Just five people received £100,000 or more, 24 received in excess of £50,0000, and the bulk of the claimants received somewhere between £5,000 and £10,000.
Parents who lost children were among that largest group, their payment in respect of each death set at a maximum of £7,500.
But the figures are not the outstanding feature of the report compiled by the three tribunal members: the chairman, Judge Donal Barrington, and solicitor, Noel Smith, both now deceased, and the then barrister, later judge, Hugh O’Flaherty.
What stands out is the immense physical and psychological suffering the trio witnessed and assessed. “We were struck by the devastation,” they wrote.
They were also taken aback by the neglect that the people testifying before them had endured in the five years between the fire and the tribunal.

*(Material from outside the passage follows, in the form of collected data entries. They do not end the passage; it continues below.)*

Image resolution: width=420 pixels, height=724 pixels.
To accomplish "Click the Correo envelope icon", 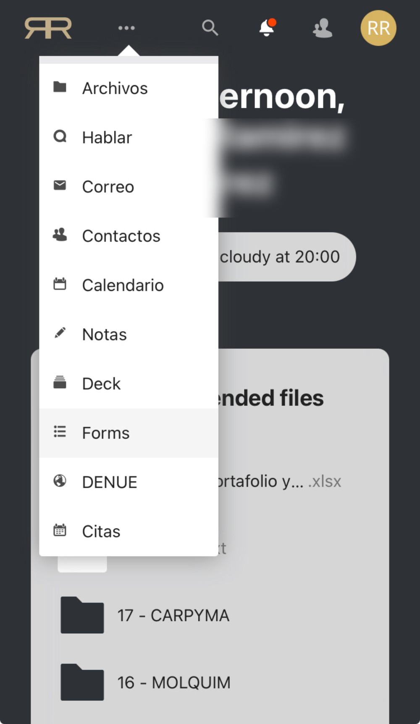I will coord(60,185).
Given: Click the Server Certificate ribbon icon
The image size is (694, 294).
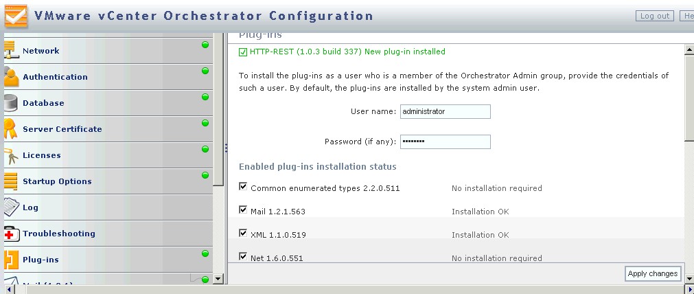Looking at the screenshot, I should (x=11, y=129).
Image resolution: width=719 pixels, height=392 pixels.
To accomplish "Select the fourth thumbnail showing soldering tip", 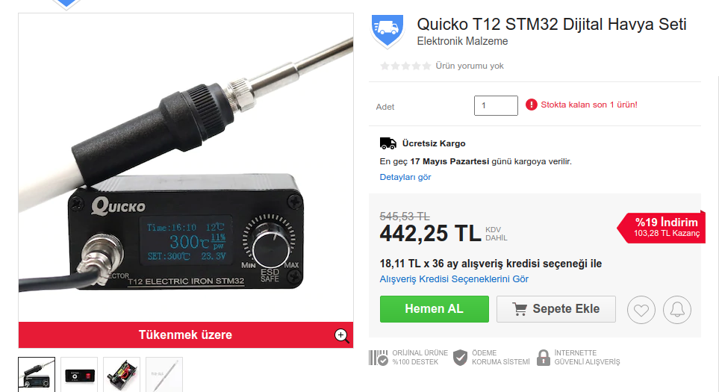I will point(164,375).
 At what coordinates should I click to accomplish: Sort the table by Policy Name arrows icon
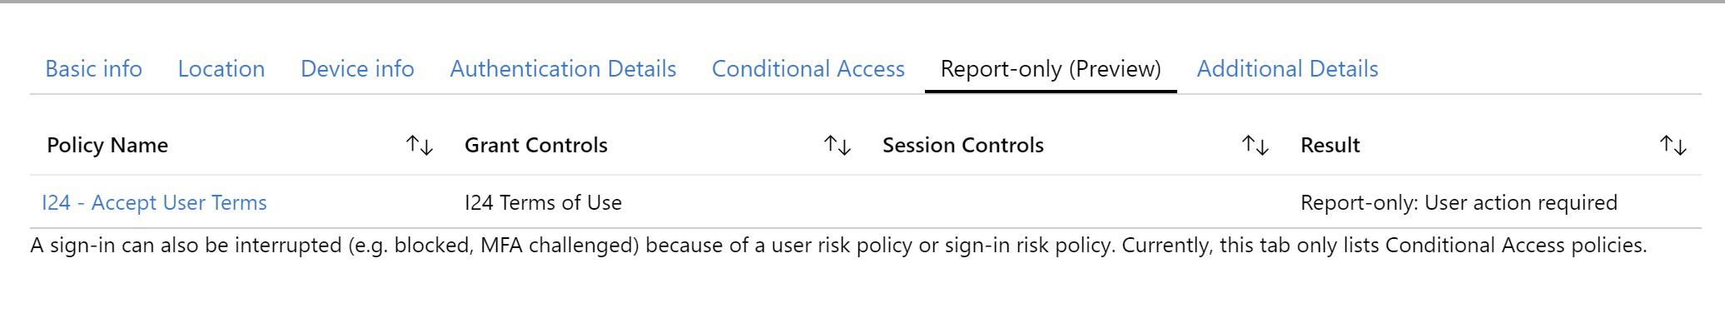[x=420, y=146]
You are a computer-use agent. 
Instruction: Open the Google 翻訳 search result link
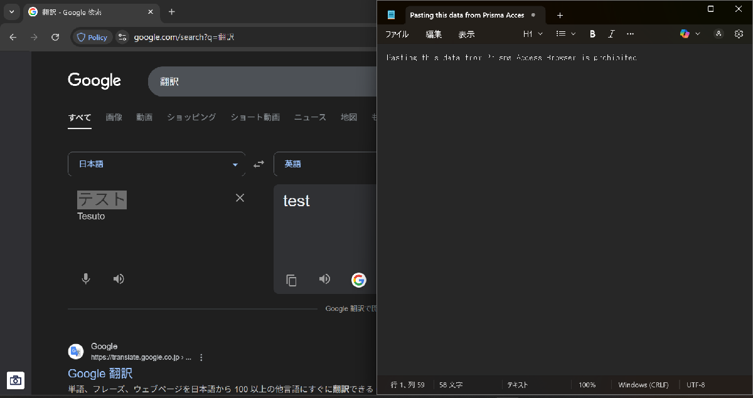(x=100, y=374)
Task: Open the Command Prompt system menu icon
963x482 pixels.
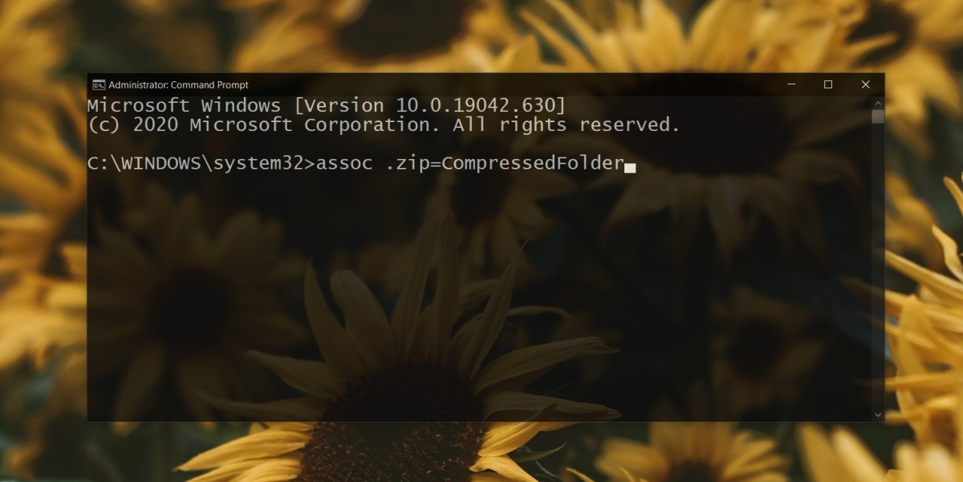Action: coord(99,84)
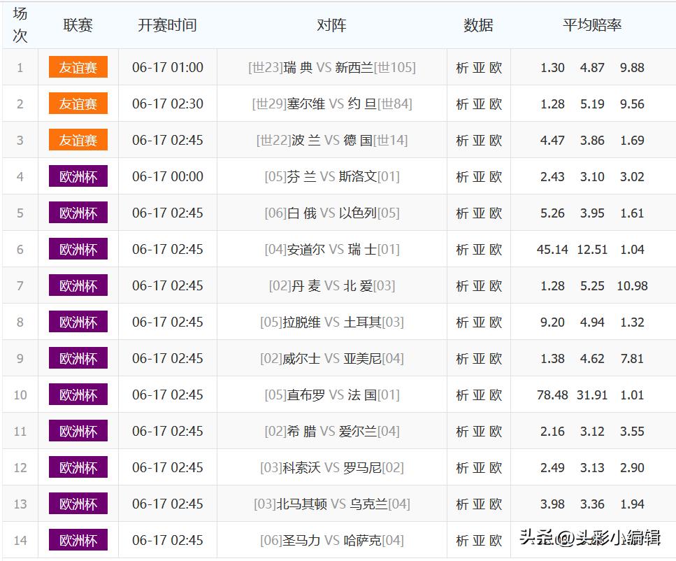Image resolution: width=676 pixels, height=561 pixels.
Task: Click the 欧洲杯 badge next to 芬兰 VS 斯洛文
Action: (77, 176)
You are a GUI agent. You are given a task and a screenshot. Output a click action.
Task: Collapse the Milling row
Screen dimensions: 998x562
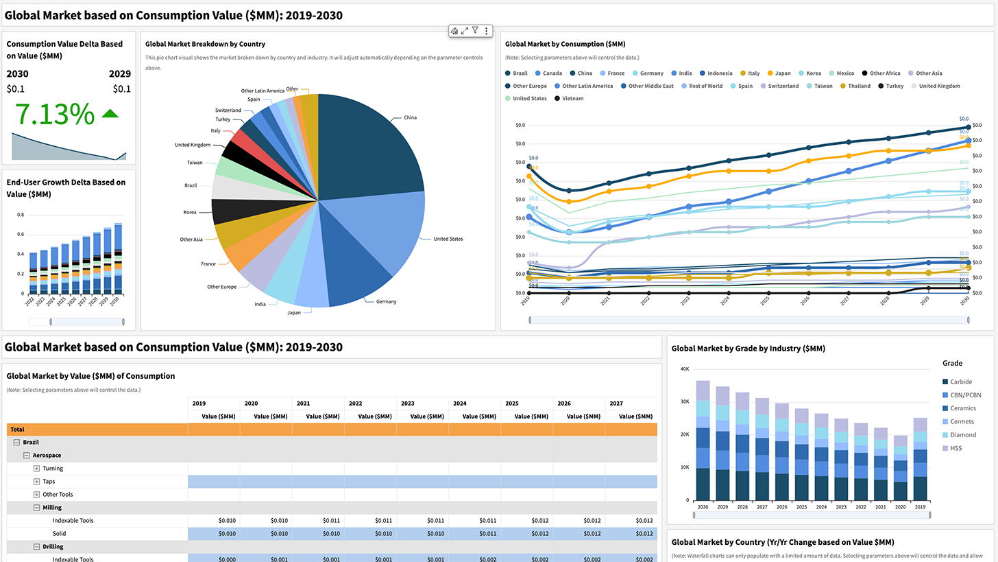(x=37, y=508)
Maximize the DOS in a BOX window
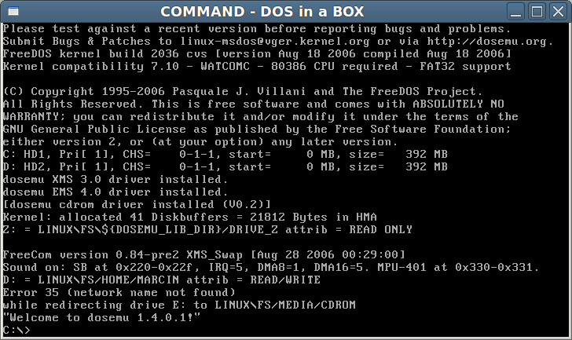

Many had received no medical support, and only for the advice that they submit a doctor’s note with their claim, might never have been examined.
The Stardust has often been cited as a case study in fire-safety neglect. Few involved in construction, planning, event-staging, or the fire service have escaped a lesson on the catastrophic mixture of shoddy standards, light-touch regulation, and negligence that led to the inferno.
Even if they don’t know it, they are labouring under laws and regulations forged in the aftermath of the tragedy. Some of those laws have been transformative, others less so, and all require a degree of oversight that many argue is still lacking, but it is indisputable that the Stardust left a valuable legacy on attitudes to fire, its prevention, and preparedness to respond to it.
But there were other lessons to be learned from the night when 48 young people died, when 200 were injured, and when a community was plunged into grieving.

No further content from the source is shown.